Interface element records
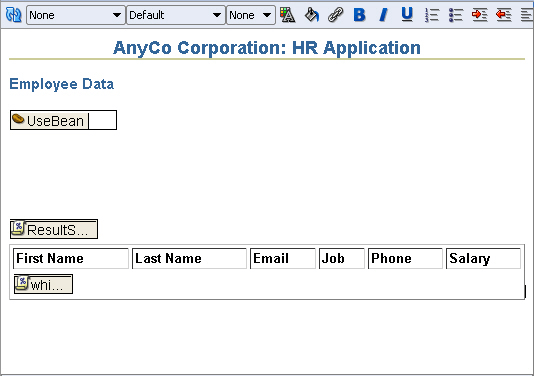The image size is (534, 376).
Task: Apply numbered list formatting
Action: pos(431,15)
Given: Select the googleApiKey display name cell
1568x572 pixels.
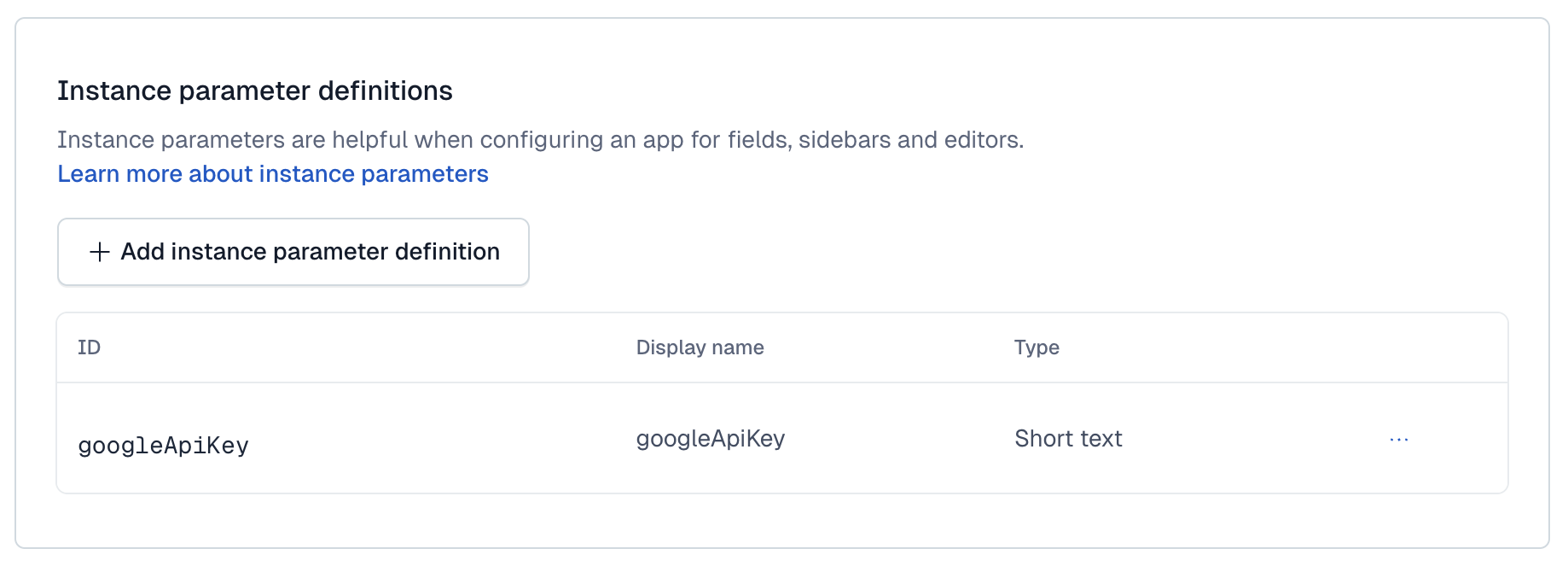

=== WHAT TO DO ===
Copy every line of the records above word for word, omitting the pictures.

=== TASK ANSWER ===
The image size is (534, 376).
Task: Apply numbered list formatting
Action: pos(431,15)
Given: Select the googleApiKey display name cell
1568x572 pixels.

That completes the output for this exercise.